- _Assignment_: Return, from the lines below, each one that includes the word "agent".

==== Records for the task ====

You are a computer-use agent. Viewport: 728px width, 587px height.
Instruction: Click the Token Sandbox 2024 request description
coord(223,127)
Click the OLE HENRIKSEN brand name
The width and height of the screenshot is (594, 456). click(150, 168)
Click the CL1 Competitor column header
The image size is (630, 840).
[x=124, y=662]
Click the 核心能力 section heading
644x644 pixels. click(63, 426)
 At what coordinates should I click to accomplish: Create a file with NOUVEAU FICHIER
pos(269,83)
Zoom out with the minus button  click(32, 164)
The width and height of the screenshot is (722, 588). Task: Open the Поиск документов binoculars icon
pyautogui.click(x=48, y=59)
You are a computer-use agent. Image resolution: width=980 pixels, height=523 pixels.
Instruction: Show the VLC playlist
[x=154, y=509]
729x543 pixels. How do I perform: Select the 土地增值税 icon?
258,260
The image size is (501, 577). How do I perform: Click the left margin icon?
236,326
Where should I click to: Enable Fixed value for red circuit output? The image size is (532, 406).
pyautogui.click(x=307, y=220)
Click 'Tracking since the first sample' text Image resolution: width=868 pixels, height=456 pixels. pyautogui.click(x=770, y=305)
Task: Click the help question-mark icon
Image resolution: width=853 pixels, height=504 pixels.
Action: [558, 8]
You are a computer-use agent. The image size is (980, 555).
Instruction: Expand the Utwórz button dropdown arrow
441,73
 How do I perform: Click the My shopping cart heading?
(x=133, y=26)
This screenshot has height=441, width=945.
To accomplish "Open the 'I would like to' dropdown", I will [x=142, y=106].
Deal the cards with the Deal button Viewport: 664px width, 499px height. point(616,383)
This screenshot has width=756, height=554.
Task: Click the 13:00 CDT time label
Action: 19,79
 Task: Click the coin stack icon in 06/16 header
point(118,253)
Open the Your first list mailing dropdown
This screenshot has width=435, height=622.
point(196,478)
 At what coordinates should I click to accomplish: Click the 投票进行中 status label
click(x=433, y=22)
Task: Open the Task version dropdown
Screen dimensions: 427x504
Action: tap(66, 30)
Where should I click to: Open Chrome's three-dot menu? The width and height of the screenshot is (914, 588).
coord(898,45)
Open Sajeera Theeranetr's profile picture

====

- _Solved problem_:
You are a computer-use agent. Viewport: 728px width, 587px height.
You are a computer-use agent. Image resolution: width=980 pixels, height=523 pixels.
You are a computer-use agent. The image size is (980, 555).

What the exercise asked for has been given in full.